_EXERCISE_
Reproduce every entry precisely as written.

┄┄┄┄┄┄

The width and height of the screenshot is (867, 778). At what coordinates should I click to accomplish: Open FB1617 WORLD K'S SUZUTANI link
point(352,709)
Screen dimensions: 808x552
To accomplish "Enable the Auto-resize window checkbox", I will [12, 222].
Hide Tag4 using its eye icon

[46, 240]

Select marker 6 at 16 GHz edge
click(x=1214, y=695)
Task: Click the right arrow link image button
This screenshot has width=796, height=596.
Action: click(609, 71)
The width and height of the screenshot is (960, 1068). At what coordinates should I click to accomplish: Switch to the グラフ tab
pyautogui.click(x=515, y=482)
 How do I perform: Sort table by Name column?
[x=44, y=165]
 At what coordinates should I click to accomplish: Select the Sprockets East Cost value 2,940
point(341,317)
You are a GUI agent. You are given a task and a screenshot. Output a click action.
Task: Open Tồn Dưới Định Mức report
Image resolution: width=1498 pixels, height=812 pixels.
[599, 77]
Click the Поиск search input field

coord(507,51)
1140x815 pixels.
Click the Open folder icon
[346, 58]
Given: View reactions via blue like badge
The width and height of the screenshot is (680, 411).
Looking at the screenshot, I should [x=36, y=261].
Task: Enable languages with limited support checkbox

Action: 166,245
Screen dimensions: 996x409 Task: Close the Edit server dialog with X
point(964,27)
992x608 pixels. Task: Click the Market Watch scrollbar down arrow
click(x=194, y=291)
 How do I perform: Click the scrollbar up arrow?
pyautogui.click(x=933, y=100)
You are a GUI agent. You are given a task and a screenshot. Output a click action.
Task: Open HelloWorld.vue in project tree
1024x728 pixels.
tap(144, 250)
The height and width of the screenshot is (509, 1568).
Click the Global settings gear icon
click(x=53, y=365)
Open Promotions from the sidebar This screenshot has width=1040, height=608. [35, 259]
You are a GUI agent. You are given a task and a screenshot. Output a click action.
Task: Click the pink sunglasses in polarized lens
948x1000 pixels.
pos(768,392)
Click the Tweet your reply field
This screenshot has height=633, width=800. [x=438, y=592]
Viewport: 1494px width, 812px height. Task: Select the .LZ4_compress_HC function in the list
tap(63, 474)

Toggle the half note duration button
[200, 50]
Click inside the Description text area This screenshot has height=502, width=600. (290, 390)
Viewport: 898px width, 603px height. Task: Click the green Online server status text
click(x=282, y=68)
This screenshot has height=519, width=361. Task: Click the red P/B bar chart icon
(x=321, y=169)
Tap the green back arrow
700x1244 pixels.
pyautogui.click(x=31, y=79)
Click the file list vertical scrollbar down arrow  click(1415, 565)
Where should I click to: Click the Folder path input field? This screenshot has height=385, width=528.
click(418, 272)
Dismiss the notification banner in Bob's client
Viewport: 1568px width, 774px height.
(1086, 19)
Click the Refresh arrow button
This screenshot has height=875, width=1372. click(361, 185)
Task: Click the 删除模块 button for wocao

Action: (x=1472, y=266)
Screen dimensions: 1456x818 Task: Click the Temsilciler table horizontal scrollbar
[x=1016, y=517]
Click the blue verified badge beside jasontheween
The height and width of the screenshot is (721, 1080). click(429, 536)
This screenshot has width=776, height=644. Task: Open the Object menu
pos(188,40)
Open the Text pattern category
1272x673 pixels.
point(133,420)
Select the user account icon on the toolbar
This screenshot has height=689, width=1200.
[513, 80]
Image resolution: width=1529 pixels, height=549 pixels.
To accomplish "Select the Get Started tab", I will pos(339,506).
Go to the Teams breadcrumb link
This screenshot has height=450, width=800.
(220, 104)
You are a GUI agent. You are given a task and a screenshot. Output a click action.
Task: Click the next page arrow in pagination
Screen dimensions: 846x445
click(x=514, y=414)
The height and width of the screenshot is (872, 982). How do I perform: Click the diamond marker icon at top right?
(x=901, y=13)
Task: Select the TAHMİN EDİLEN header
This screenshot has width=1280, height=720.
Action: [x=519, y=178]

┄┄┄┄┄┄

_ANSWER FOR THIS EXERCISE_
The width and height of the screenshot is (867, 778). At what coordinates should I click to accomplish: Open FB1617 WORLD K'S SUZUTANI link
point(352,709)
Screen dimensions: 808x552
To accomplish "Enable the Auto-resize window checkbox", I will [12, 222].
Hide Tag4 using its eye icon

[46, 240]

Select marker 6 at 16 GHz edge
click(x=1214, y=695)
Task: Click the right arrow link image button
This screenshot has width=796, height=596.
Action: click(609, 71)
The width and height of the screenshot is (960, 1068). At what coordinates should I click to accomplish: Switch to the グラフ tab
pyautogui.click(x=515, y=482)
 How do I perform: Sort table by Name column?
[x=44, y=165]
 At what coordinates should I click to accomplish: Select the Sprockets East Cost value 2,940
point(341,317)
You are a GUI agent. You are given a task and a screenshot. Output a click action.
Task: Open Tồn Dưới Định Mức report
Image resolution: width=1498 pixels, height=812 pixels.
[599, 77]
Click the Поиск search input field

coord(507,51)
1140x815 pixels.
Click the Open folder icon
[346, 58]
Given: View reactions via blue like badge
The width and height of the screenshot is (680, 411).
Looking at the screenshot, I should [x=36, y=261].
Task: Enable languages with limited support checkbox

Action: 166,245
Screen dimensions: 996x409 Task: Close the Edit server dialog with X
point(964,27)
992x608 pixels. Task: Click the Market Watch scrollbar down arrow
click(x=194, y=291)
 How do I perform: Click the scrollbar up arrow?
pyautogui.click(x=933, y=100)
You are a GUI agent. You are given a task and a screenshot. Output a click action.
Task: Open HelloWorld.vue in project tree
1024x728 pixels.
tap(144, 250)
The height and width of the screenshot is (509, 1568).
Click the Global settings gear icon
click(x=53, y=365)
Open Promotions from the sidebar This screenshot has width=1040, height=608. [35, 259]
You are a GUI agent. You are given a task and a screenshot. Output a click action.
Task: Click the pink sunglasses in polarized lens
948x1000 pixels.
pos(768,392)
Click the Tweet your reply field
This screenshot has height=633, width=800. [x=438, y=592]
Viewport: 1494px width, 812px height. Task: Select the .LZ4_compress_HC function in the list
tap(63, 474)

Toggle the half note duration button
[200, 50]
Click inside the Description text area This screenshot has height=502, width=600. (290, 390)
Viewport: 898px width, 603px height. Task: Click the green Online server status text
click(x=282, y=68)
This screenshot has height=519, width=361. Task: Click the red P/B bar chart icon
(x=321, y=169)
Tap the green back arrow
700x1244 pixels.
pyautogui.click(x=31, y=79)
Click the file list vertical scrollbar down arrow  click(1415, 565)
Where should I click to: Click the Folder path input field? This screenshot has height=385, width=528.
click(418, 272)
Dismiss the notification banner in Bob's client
Viewport: 1568px width, 774px height.
(1086, 19)
Click the Refresh arrow button
This screenshot has height=875, width=1372. click(361, 185)
Task: Click the 删除模块 button for wocao

Action: (x=1472, y=266)
Screen dimensions: 1456x818 Task: Click the Temsilciler table horizontal scrollbar
[x=1016, y=517]
Click the blue verified badge beside jasontheween
The height and width of the screenshot is (721, 1080). click(429, 536)
This screenshot has width=776, height=644. Task: Open the Object menu
pos(188,40)
Open the Text pattern category
1272x673 pixels.
point(133,420)
Select the user account icon on the toolbar
This screenshot has height=689, width=1200.
[513, 80]
Image resolution: width=1529 pixels, height=549 pixels.
To accomplish "Select the Get Started tab", I will pos(339,506).
Go to the Teams breadcrumb link
This screenshot has height=450, width=800.
(220, 104)
You are a GUI agent. You are given a task and a screenshot. Output a click action.
Task: Click the next page arrow in pagination
Screen dimensions: 846x445
click(x=514, y=414)
The height and width of the screenshot is (872, 982). How do I perform: Click the diamond marker icon at top right?
(x=901, y=13)
Task: Select the TAHMİN EDİLEN header
This screenshot has width=1280, height=720.
Action: [x=519, y=178]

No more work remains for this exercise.